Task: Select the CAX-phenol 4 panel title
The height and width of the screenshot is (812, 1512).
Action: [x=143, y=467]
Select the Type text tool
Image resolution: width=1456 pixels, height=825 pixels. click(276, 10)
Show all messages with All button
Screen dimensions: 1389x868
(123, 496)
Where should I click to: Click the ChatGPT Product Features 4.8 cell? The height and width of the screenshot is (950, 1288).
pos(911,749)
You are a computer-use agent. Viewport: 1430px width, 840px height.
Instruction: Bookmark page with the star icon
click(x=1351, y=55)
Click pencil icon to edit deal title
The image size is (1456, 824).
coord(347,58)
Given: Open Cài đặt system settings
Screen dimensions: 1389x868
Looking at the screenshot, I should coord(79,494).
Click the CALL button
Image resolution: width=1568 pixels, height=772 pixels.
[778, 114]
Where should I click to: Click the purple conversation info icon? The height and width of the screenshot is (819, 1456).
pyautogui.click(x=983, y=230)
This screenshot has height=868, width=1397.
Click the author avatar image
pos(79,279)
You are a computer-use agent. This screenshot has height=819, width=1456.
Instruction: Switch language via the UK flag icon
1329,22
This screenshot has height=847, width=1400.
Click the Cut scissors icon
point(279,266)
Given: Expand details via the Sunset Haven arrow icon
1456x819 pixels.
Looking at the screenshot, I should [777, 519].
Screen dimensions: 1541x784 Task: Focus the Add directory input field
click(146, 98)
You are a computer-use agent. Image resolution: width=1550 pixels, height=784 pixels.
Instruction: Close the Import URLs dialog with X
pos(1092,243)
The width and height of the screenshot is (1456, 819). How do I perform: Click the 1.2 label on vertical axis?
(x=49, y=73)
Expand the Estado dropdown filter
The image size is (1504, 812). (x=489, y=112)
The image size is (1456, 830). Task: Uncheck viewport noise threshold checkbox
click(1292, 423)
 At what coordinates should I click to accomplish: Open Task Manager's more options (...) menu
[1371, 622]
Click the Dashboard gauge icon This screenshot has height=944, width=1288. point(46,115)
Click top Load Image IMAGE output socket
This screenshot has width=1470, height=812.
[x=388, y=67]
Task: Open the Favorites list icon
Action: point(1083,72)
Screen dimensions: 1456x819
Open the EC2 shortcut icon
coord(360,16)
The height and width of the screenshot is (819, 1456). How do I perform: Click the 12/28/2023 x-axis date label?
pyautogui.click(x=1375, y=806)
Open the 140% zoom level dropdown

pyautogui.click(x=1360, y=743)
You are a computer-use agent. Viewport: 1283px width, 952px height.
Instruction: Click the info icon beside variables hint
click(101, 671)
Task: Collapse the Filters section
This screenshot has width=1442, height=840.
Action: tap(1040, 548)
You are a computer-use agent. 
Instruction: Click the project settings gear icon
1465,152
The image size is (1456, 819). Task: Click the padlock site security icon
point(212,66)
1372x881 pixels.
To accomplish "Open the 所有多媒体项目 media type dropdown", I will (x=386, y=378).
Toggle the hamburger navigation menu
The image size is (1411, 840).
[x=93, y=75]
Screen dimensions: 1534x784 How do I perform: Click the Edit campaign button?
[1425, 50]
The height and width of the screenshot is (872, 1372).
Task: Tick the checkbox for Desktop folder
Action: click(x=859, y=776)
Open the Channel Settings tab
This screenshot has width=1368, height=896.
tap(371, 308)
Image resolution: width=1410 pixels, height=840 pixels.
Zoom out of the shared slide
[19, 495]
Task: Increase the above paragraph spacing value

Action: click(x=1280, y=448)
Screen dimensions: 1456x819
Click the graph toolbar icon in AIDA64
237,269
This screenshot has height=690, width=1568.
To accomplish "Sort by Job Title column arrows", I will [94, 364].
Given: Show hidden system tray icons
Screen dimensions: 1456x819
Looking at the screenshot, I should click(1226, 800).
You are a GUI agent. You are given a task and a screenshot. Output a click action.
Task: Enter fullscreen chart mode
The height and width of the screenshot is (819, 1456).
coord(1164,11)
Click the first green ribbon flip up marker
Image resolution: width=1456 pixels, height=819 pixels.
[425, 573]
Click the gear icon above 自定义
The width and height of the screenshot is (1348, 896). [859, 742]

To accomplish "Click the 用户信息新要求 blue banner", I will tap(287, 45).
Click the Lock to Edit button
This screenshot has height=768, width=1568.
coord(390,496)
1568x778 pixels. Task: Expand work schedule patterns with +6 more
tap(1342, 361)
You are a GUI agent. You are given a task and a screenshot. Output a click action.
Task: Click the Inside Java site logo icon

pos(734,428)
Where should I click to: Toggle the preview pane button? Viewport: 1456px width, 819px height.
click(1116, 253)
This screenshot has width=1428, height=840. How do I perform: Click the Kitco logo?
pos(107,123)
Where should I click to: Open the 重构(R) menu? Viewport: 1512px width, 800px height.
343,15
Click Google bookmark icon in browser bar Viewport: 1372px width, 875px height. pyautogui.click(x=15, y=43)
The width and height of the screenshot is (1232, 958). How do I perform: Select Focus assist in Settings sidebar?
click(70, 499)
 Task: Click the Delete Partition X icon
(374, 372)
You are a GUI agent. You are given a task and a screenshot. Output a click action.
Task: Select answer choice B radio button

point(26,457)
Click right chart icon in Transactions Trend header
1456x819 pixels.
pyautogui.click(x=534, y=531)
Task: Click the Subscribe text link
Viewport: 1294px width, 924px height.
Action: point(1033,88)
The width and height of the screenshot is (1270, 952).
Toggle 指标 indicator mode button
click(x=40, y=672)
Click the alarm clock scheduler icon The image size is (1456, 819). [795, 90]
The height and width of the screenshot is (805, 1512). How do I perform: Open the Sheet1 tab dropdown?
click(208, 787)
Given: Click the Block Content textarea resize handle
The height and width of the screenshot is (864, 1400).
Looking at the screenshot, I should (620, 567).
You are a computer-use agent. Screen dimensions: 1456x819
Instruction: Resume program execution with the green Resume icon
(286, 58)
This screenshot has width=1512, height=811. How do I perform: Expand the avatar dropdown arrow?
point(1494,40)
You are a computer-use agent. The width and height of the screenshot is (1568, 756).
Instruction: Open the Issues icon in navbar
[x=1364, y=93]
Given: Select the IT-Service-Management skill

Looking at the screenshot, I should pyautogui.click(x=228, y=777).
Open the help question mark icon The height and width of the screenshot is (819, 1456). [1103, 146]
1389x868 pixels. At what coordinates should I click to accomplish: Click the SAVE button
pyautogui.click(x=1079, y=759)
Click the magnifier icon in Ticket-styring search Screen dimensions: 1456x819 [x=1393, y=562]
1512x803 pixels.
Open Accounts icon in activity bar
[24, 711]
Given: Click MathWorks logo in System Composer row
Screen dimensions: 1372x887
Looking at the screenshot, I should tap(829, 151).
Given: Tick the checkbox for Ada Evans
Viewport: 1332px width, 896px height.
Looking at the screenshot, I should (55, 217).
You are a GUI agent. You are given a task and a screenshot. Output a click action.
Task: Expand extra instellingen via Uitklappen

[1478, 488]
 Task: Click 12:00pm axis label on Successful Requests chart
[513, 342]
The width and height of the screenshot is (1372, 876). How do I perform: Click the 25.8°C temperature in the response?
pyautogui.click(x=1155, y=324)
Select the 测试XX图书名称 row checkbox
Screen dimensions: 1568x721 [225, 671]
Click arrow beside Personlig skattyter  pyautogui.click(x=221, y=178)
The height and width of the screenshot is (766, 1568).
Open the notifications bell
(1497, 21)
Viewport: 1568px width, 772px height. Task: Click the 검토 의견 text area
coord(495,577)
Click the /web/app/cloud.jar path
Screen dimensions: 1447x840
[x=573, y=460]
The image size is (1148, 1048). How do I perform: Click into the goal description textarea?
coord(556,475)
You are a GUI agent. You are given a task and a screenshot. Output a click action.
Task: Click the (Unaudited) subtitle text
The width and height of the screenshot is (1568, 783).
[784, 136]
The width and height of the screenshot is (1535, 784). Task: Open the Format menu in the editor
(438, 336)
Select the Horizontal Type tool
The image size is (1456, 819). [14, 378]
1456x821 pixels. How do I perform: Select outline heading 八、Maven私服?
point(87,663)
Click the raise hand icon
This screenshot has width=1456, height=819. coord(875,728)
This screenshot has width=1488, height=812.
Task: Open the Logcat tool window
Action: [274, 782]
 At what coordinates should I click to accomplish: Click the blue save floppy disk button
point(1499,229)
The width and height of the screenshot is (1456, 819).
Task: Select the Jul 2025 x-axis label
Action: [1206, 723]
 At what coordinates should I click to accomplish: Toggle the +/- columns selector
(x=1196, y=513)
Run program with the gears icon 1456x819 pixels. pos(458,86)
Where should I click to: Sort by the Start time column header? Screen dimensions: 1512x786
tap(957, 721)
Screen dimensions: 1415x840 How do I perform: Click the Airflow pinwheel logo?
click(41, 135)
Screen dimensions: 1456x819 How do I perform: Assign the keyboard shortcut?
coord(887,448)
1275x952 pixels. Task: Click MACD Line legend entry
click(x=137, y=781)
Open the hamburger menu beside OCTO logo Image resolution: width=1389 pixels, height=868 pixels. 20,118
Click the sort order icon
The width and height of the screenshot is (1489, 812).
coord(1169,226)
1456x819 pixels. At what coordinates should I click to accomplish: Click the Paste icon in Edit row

━━━━━━━━━━

Exercise >> All lines from the one containing "Screen dimensions: 1456x819 How" through the end of the data, and no others, are to be given again word for word.

Answer section >>
Screen dimensions: 1456x819 How do I perform: Assign the keyboard shortcut?
coord(887,448)
1275x952 pixels. Task: Click MACD Line legend entry
click(x=137, y=781)
Open the hamburger menu beside OCTO logo Image resolution: width=1389 pixels, height=868 pixels. 20,118
Click the sort order icon
The width and height of the screenshot is (1489, 812).
coord(1169,226)
1456x819 pixels. At what coordinates should I click to accomplish: Click the Paste icon in Edit row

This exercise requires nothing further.